How do I train my AI/ML application: Task List#
How do I train my AI/ML application?#
Selecting an AI/ML Approach#
There is not a set way of picking an AI algorithm to use in every case. In the appendix we list how some common algorithms match up to the problems we describe below, but this should not be taken prescriptively. The most practical suggestion in most cases is to use these as suggestions for as a starting point, and iterate. What others are doing with similar problems is another good starting point.
We break up the problems you need to think about when selecting an algorithm into three parts. The first are practical considerations:
What computational resources do you have available?
How much data do you have, and how are you going to get it to the computer that you are using to train?
How many resources (time, money, etc.) are you willing to spend on training?
A lot of the decisions in this area boil down to scaling. Almost any algorithm can be deployed at some scale. The key question is what is the best algorithm that I can deploy for my scale of data and available resources? It is important to remember as part of this that not all algorithms scale equally - either with amount of data or dimensionality.
The second set of considerations are use case based. Especially, what, if any, special requirements do you have for your end system? For example:
Do the outcomes need to be explained in a human understandable way?
Do I need to be able to enforce certain behavior in my model?
Do I need to be able to explain or understand uncertainty in my model?
A lot of the above are common requirements that significantly limit the available choices of algorithms.
Our third and final category are technical considerations:
How do prospective approaches match up with the underlying assumptions of each algorithm?
Is the complexity of my prospective algorithm appropriate for the problem I’m solving
How do limitations of my data affect my choice?
It is important to remember with these points that all AI models are just models, and will never reflect reality in full detail. Nor do we necessarily want them to - as we see in the appendix on Bias and Variance, often a purposely simpler model can produce better results than a more complex one, especially when data or training is limited. Limitations on training data can be important too. Some AI algorithms cannot deal with data that has missing parts, for example. This must either be addressed, or a different approach used.

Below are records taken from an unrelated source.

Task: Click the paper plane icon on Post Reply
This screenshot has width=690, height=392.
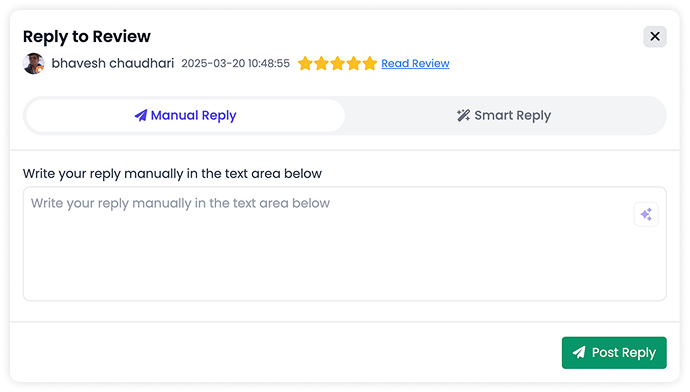Action: [x=579, y=352]
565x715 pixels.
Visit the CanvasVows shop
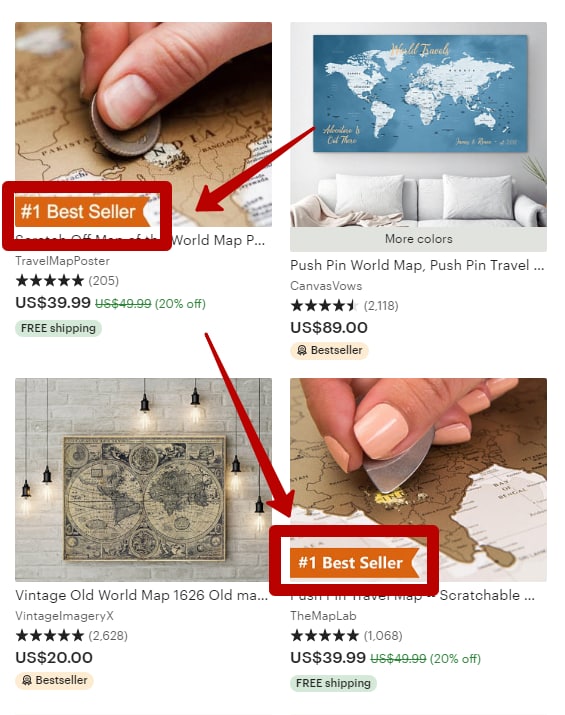tap(326, 286)
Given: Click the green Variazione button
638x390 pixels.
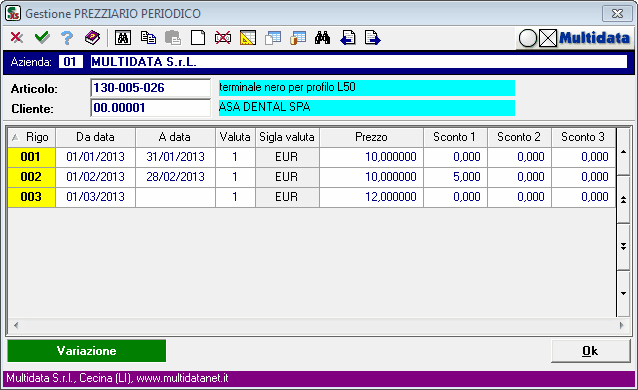Looking at the screenshot, I should coord(87,351).
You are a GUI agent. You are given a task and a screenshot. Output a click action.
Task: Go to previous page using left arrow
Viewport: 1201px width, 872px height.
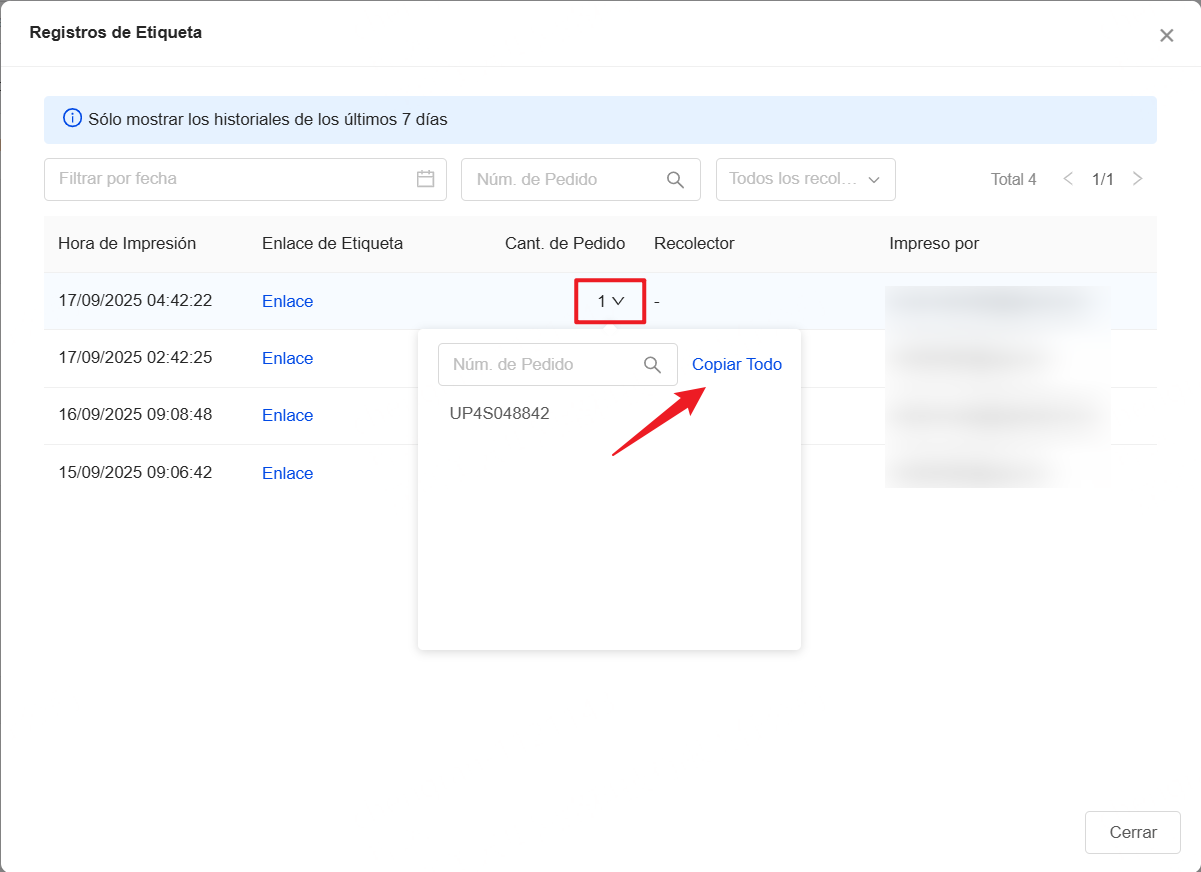tap(1068, 179)
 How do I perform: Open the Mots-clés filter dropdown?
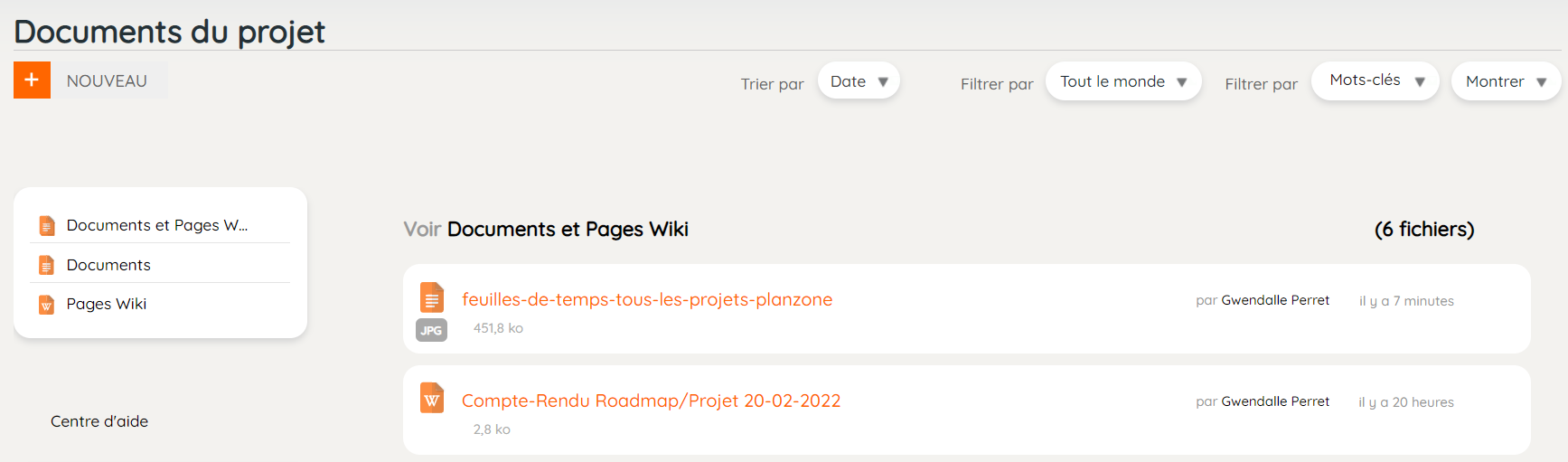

To complete this section you must:
Select an AI approach (or approaches) to use in subsequent steps
Data Pre-processing#
This step has a lot of overlap with our previous Collecting Data subsection on Data Cleaning. Our focus here is slightly different, with us instead looking at maximizing the efficacy of our training process, rather than specifically focusing on fixing deficiencies in the data.
Missing data. Depending on your choice of AI Algorithm, missing data may have suddenly become extremely important. If this is the case, revisit the Data Collection section, Data Cleaning subsection in the issue.
Scaling and Transforming data. For many models, the training process can be improved by scaling or transforming the data. For example, scaling all values to be on the same scale.
There are a range of reasons you might want to do this. A common example is two features being on different scales. If we have one feature that takes on values in the range 0-1, and another that takes on values in the range 0-100, some types of analysis may cause us to weigh one more heavily than the other.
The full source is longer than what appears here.